WASHINGTON Two months after vowing to roll back broad new wiretapping powers won by the Bush administration, congressional Democrats appear ready to make concessions that could extend some of the key powers granted to the National Security Agency.
Bush administration officials say they are confident they will win approval of the broadened wiretapping authority that they secured temporarily in August as Congress rushed toward recess, and some Democratic officials admit that they may not come up with the votes to rein in the administration.
A Democratic bill to be proposed Tuesday in the House would maintain for several years the type of broad, blanket authority for NSA wiretapping that the administration secured in August for just six months. But in an acknowledgment of civil liberties concerns, the measure would also require a more active role by the special foreign intelligence court that oversees the NSA's interception of foreign-based communications.
A competing proposal in the Senate, still being drafted, may be even closer in line with the administration's demands, with the possibility of including retroactive immunity for telecommunications companies that took part in the NSA's once-secret program to wiretap without court warrants.
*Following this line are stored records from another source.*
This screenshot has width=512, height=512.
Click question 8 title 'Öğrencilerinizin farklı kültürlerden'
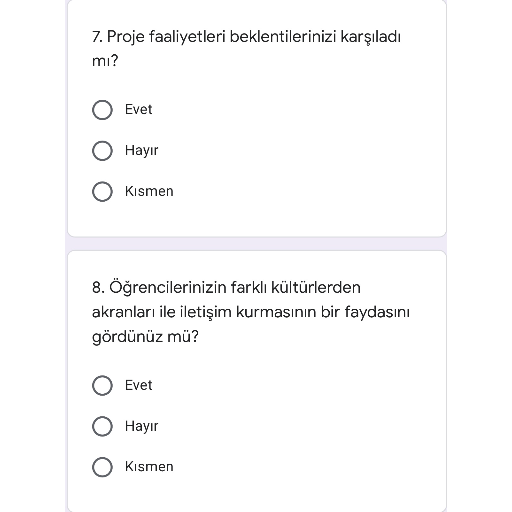pos(235,287)
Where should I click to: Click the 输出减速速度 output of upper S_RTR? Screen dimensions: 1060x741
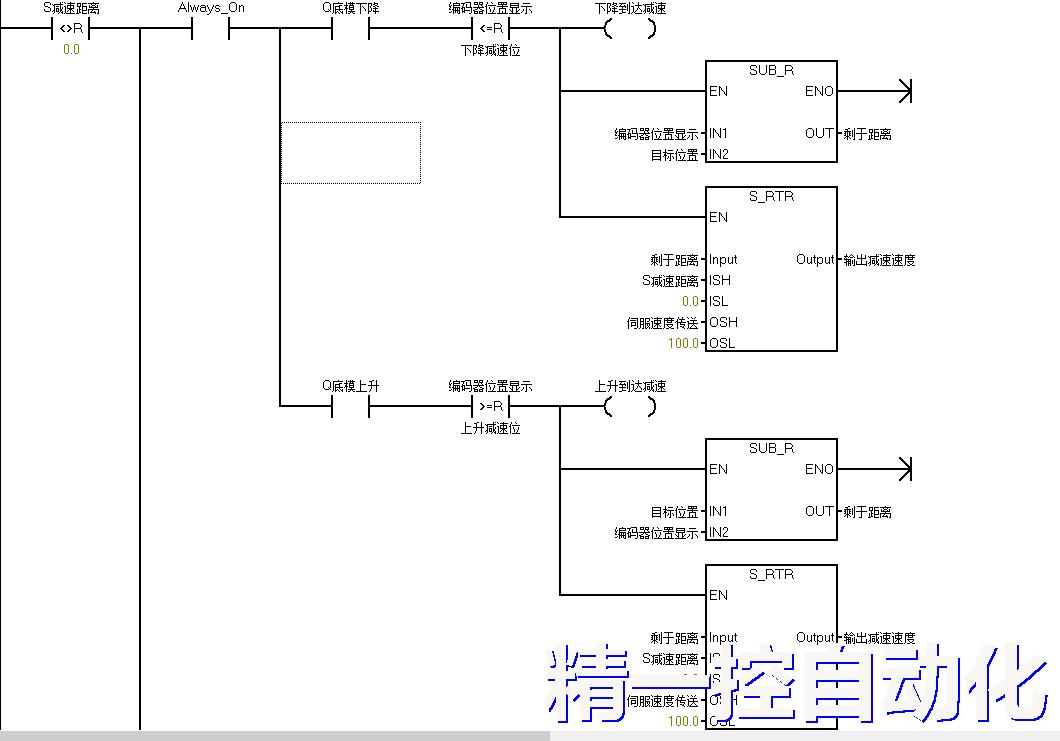[879, 260]
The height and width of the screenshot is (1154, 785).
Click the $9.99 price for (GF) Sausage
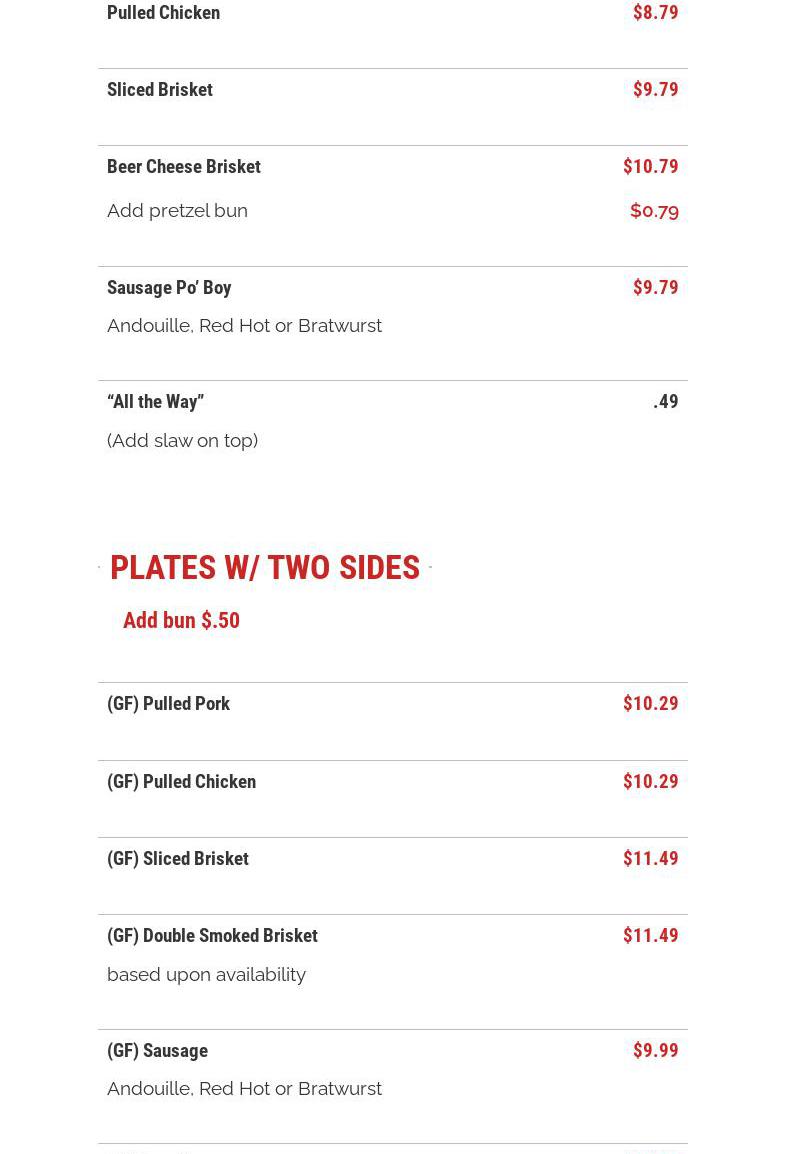(x=655, y=1051)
The August bill, known as the Protect America Act, was approved by Congress in the final hours before its summer recess after heated warnings from the administration that legal loopholes in wiretapping coverage had left the country vulnerable to another terrorist attack. The legislation significantly reduced the role of the foreign intelligence court and broadened the NSA's ability to listen in on foreign-based communications without a court warrant.
"We want the statute made permanent," Dean Boyd, a spokesman for the Justice Department, said Monday. "We view this as a healthy debate. We also view it as an opportunity to inform Congress and the public that we can use these authorities responsibly. We're going to go forward and look at any proposals that come forth, but we'll look at them very carefully to make sure they don't have any consequences that hamper our abilities to protect the country."